Watersheds also collect and transport sediments as a major function. Sediment transport and storage is a complex network of smaller watershed processes, and actually is inseparable from water transport and storage. Sediment related processes mostly involve erosion and deposition, but sediment transport and storage also play a longer-term role in soil development. The redeposition of sediments on floodplains is an important function that rejuvenates soils and influences the productivity and diversity of stream corridor ecosystems.
Seeing water in relationship to the entire landscape provides deeper understanding and an ability to see how formerly “outside factors” affect the mission of the District. Proper focus on a systems level vision, and total water budget, will offer a wider view of all the elements affecting NID and its future ability to work with natural processes for truly integrated water management.
Most of these watershed functions that affect the retention and storage of water are absent from NID’s presentation. A few of the essential functions that occur in most healthy watersheds include:
- Transport and storage
- Cycling and transformation
- Ecological succession
Unless NID includes a detailed view of watershed function, the overview of NID’s infrastructure system will be sadly deficient. You need to start at the beginning, the watershed, and to understand that all these processes are interconnected.
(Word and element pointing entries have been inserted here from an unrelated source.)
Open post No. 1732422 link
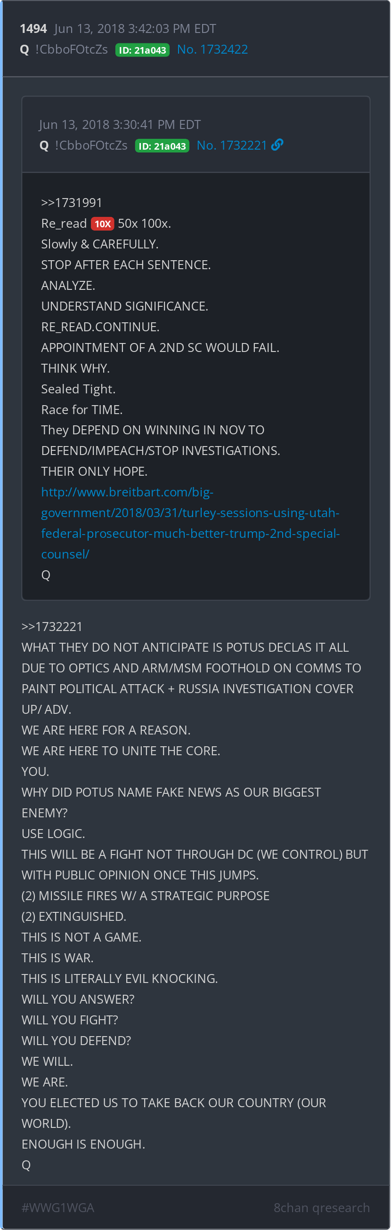click(x=212, y=50)
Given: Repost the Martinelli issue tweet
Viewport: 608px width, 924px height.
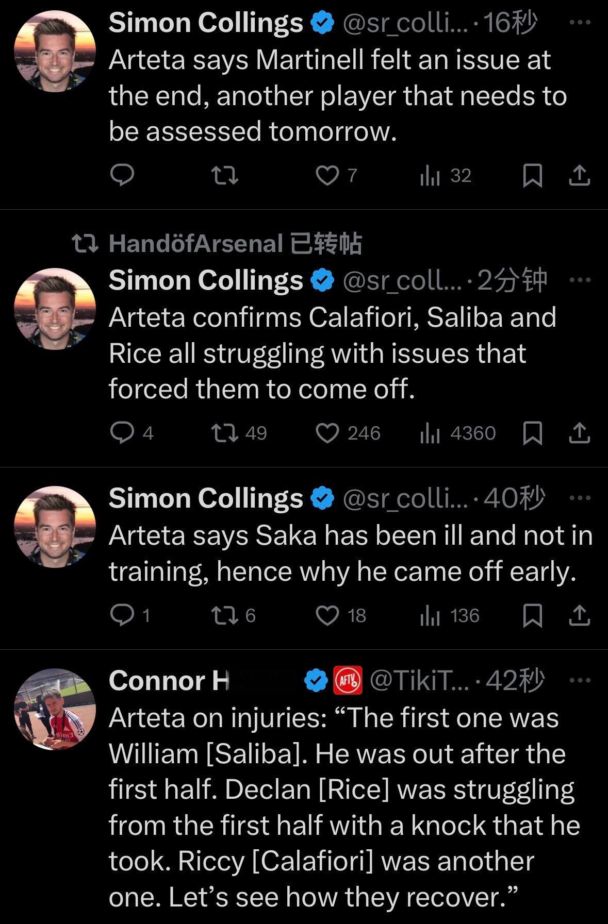Looking at the screenshot, I should pos(225,175).
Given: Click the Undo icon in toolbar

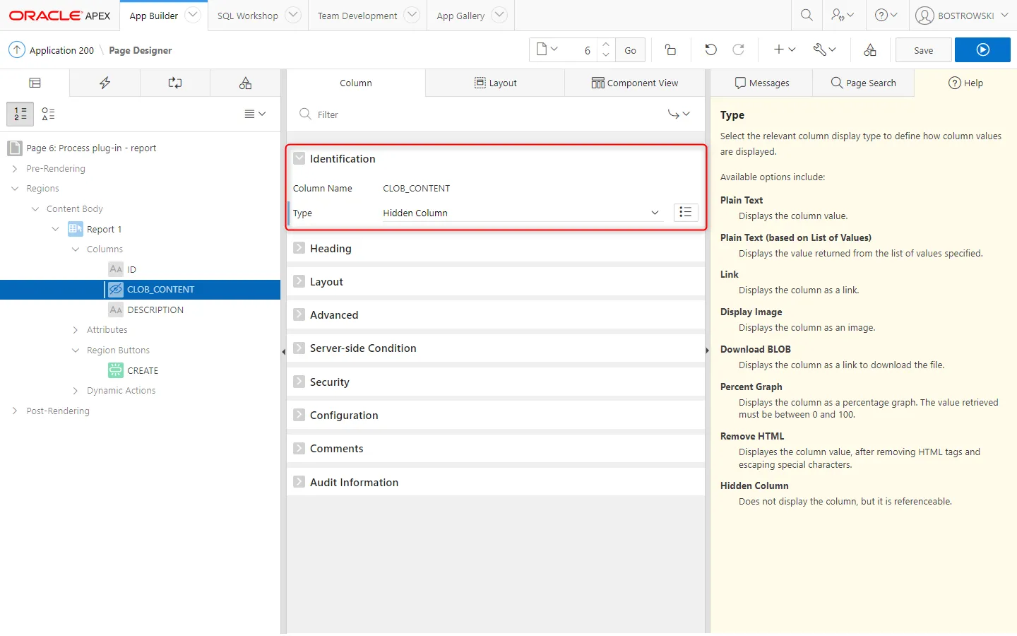Looking at the screenshot, I should (x=710, y=49).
An Environmental Water Management Plan is the key to working effectively with nature for water and for life. The entire Bear River watershed is an underfit system, meaning that the River itself can transport many times the current flow, and indeed did at one time have the whole upper South Yuba watershed running in the Bear. https://bearriver.us/geology.php
The headwaters of the Bear are below the seasonal snow line and unaffected by the projected lack of snow. Increased runoff will actually increase groundwater storage within the Bear River watershed. Additionally, the deep cobble and gravel deposits within Bear River Watershed provide an opportunity for groundwater storage that needs to be recognized, evaluated within the Plan for Water, and included into the natural infrastructure system. NID needs to learn about, understand, and give a presentation about the natural infrastructure system of the watersheds. This is where integrated water management starts. Thank you.